CF558E A Simple Task

Posted 2021-01-12 qihoo360

题目链接
用权值线段树维护每个字母在([l,r])出现的次数，每次修改把每个字母在区间的出现次数记下来，然后清空这段区间，再按顺序插进去就好了。
时间复杂度(O(nlog n*26))
(好久没写正常的维护和的线段树了，这次还要打清零的标记，能一遍写过，好开森)

#include <cstdio>
#include <cstring>
int o; char ch;
inline int read(){
    o = 0; ch = getchar();
    while(ch < '0' || ch > '9') ch = getchar();
    while(ch >= '0' && ch <= '9'){ o = o * 10 + ch - '0'; ch = getchar(); }
    return o;
}
const int MAXN = 100010;
struct SegTree{
    #define left (now << 1)
    #define right (now << 1 | 1)
    int sum[MAXN << 2], s[MAXN << 2], c[MAXN << 2];
    inline void pushup(int now){
        sum[now] = sum[left] + sum[right];
    }
    inline void pushdown(int now, int k){
        if(c[now]){
          sum[left] = sum[right] = s[left] = s[right] = 0;
          c[left] = c[right] = 1;
          c[now] = 0;
        }
        if(s[now]){
          int len = k >> 1;
          sum[left] += (k - len) * s[now];
          sum[right] += len * s[now];
          s[left] = s[right] = s[now];
          s[now] = 0;
        }
    }
    void update(int now, int l, int r, int wl, int wr){
        if(l > wr || r < wl) return;
        if(l >= wl && r <= wr){ sum[now] += (r - l + 1); ++s[now]; return; }
        pushdown(now, r - l + 1);
        int mid = (l + r) >> 1;
        update(left, l, mid, wl, wr);
        update(right, mid + 1, r, wl, wr);
        pushup(now);
    }
    void clear(int now, int l, int r, int wl, int wr){
        if(l > wr || r < wl) return;
        if(l >= wl && r <= wr){ sum[now] = 0; s[now] = 0; c[now] = 1; return; }
        pushdown(now, r - l + 1);
        int mid = (l + r) >> 1;
        clear(left, l, mid, wl, wr);
        clear(right, mid + 1, r, wl, wr);
        pushup(now);
    }
    int query(int now, int l, int r, int wl, int wr){
        if(l > wr || r < wl) return 0;
        if(l >= wl && r <= wr) return sum[now];
        pushdown(now, r - l + 1);
        int mid = (l + r) >> 1, ans = 0;
        ans += query(left, l, mid, wl, wr);
        ans += query(right, mid + 1, r, wl, wr);
        return ans;
    }
}s[27];
int n, m, A, B, C, tmp[27];
char a[MAXN];
int main(){
    n = read(); m = read();
    scanf("%s", a);
    int len = strlen(a);
    for(int i = 0; i < len; ++i)
☆ ☆ ☆ ☆ ☆
能从最后一行之后接着续写上面这篇 CF558E 题解吗？

数据摘录
☆ ☆ ☆ ☆ ☆
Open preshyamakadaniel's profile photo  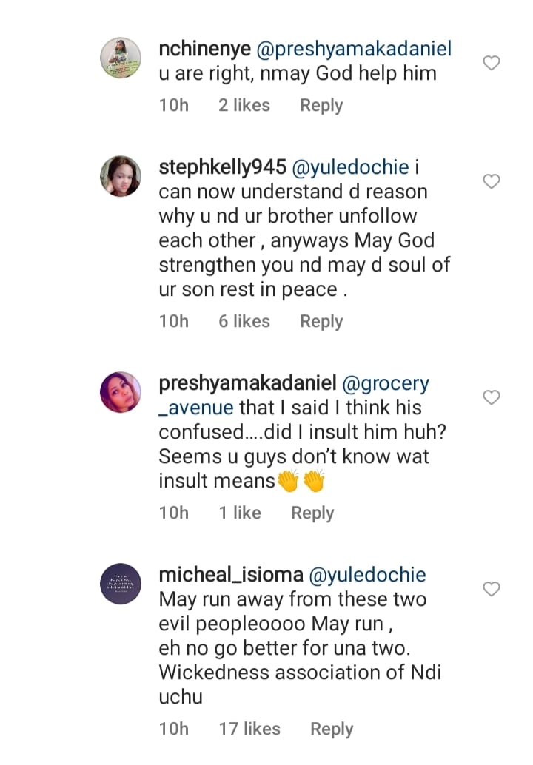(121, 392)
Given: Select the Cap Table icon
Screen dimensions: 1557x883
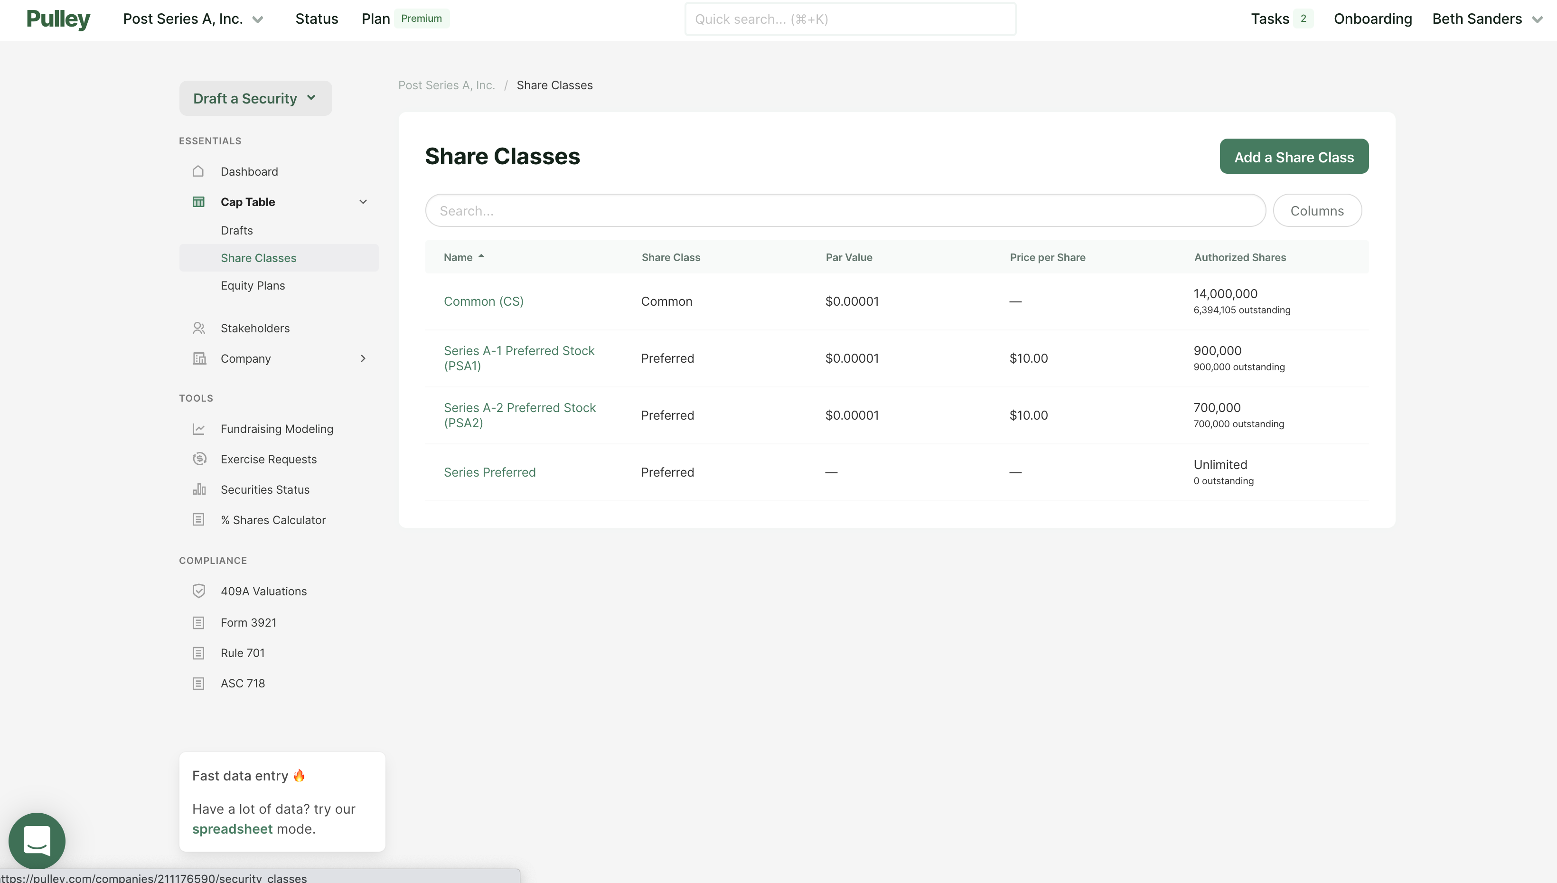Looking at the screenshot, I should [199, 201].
☆ ☆ ☆ ☆ ☆
书面回答
       s[a[i] - 'a'].update(1, 1, n, i + 1, i + 1);
    for(int i = 1; i <= m; ++i){
       A = read(); B = read(); C = read();
       if(C){
         for(int j = 0; j < 26; ++j)
            tmp[j] = s[j].query(1, 1, n, A, B), s[j].clear(1, 1, n, A, B);
         int cur = A;
         for(int j = 0; j < 26; ++j)
            if(tmp[j])
              s[j].update(1, 1, n, cur, (cur + tmp[j]) - 1), cur += tmp[j];
       }
       else{
         for(int j = 0; j < 26; ++j)
            tmp[j] = s[j].query(1, 1, n, A, B), s[j].clear(1, 1, n, A, B);
         int cur = B;
         for(int j = 0; j < 26; ++j)
            if(tmp[j])
              s[j].update(1, 1, n, (cur - tmp[j]) + 1, cur), cur -= tmp[j];
       }
    }
    for(int i = 1; i <= n; ++i)
       for(int j = 0; j < 26; ++j)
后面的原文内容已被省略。